### Records for this task ###

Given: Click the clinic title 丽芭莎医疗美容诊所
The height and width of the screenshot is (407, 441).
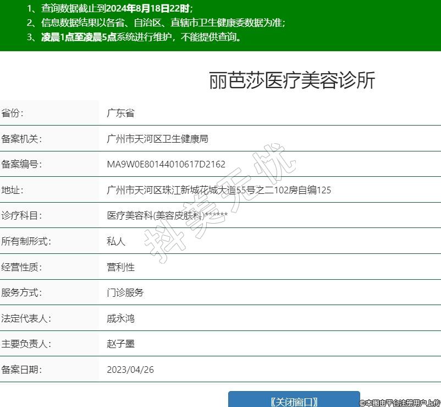Looking at the screenshot, I should click(291, 81).
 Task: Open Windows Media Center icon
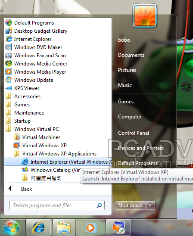pos(9,63)
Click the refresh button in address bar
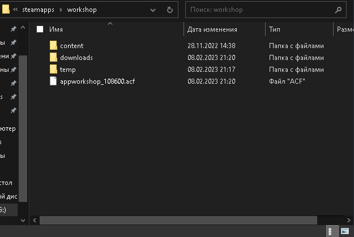This screenshot has width=354, height=237. [x=170, y=10]
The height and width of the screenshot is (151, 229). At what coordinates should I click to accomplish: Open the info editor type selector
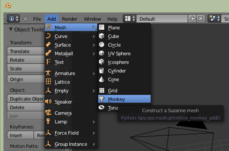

###

**Exercise goal**: Repeat the entries above exactly and skip the images.

**Solution for this exercise**:
Given: Click the clinic title 丽芭莎医疗美容诊所
The height and width of the screenshot is (407, 441).
Looking at the screenshot, I should click(291, 81).
 Task: Open Windows Media Center icon
pos(9,63)
Click the refresh button in address bar
This screenshot has width=354, height=237. [x=170, y=10]
The height and width of the screenshot is (151, 229). At what coordinates should I click to accomplish: Open the info editor type selector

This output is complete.